--- Text for analysis Enclosed Below ---

Put simply, MTD is the government initiative to digitise the tax system and is being introduced in multiple stages over the next few years. HMRC hopes the new system will be fairer and more efficient and make it easier for businesses and individuals to get their taxes right.
Since April 2022, MTD for VAT has applied to all VAT-registered businesses. And as of April 2026, MTD for Income Tax will be phased in, with those earning over £50,000 from self-employment and/or property in the 24/25 tax year the first to be mandated. Initially due to come into effect in 2024, it was delayed due to the cost of living crisis to relieve additional pressure from small business owners.
In July 2025, HMRC announced that it has scrapped plans for MTD for Corporation Tax.
Instead, it will renew its internal systems for Corporation Tax ahead of future improvements.
In this article, we’re aiming to clear up any remaining confusion by busting nine common MTD myths.
1. You’ll pay more tax with MTD
Provided you’ve been doing your tax returns correctly, you shouldn’t be paying any more or less tax than you were already. MTD is just trying to account for the billions of pounds in unpaid tax that’s lost to avoidable errors and fraud every year.

--- End of Enclosed Text for analysis ---

_Activity 1_. According to the passage on MTD, since when has MTD for VAT applied to all VAT-registered businesses?
_Activity 2_. Reproduce the portion of the passage on MTD starting at "In July 2025, HMRC" and ending at "fraud every year.".

--- Supplied records Enclosed Below ---

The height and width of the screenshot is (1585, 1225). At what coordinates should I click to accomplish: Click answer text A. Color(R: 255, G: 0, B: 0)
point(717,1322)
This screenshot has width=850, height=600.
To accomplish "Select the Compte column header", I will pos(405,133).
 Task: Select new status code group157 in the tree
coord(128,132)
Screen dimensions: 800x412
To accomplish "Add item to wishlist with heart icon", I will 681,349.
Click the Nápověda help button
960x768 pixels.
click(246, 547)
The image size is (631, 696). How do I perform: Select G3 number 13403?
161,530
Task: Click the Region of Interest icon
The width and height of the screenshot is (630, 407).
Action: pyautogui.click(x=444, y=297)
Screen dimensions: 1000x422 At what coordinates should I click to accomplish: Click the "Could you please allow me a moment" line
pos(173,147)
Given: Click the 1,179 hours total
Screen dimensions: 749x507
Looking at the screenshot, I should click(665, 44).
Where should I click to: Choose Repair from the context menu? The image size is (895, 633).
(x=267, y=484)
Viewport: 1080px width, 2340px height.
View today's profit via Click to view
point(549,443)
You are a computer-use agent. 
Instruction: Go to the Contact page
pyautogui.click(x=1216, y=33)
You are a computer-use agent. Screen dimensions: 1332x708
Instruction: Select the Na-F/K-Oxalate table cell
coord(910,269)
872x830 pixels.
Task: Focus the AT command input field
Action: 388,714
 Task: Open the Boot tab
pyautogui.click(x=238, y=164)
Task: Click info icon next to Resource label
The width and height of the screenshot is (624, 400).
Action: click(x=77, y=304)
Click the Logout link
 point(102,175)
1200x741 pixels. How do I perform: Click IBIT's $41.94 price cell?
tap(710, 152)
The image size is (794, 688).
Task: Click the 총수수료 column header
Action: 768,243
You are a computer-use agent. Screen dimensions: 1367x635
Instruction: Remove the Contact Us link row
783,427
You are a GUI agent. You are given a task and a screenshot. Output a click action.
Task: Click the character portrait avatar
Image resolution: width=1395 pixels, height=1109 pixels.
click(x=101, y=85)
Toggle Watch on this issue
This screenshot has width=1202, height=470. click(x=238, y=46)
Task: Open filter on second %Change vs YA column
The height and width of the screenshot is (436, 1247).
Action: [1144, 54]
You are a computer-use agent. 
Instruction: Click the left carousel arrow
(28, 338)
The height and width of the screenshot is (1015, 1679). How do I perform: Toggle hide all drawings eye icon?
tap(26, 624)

--- End of Enclosed Supplied records ---

_Your response 1_. Since April 2022.

_Your response 2_.
In July 2025, HMRC announced that it has scrapped plans for MTD for Corporation Tax.
Instead, it will renew its internal systems for Corporation Tax ahead of future improvements.
In this article, we’re aiming to clear up any remaining confusion by busting nine common MTD myths.
1. You’ll pay more tax with MTD
Provided you’ve been doing your tax returns correctly, you shouldn’t be paying any more or less tax than you were already. MTD is just trying to account for the billions of pounds in unpaid tax that’s lost to avoidable errors and fraud every year.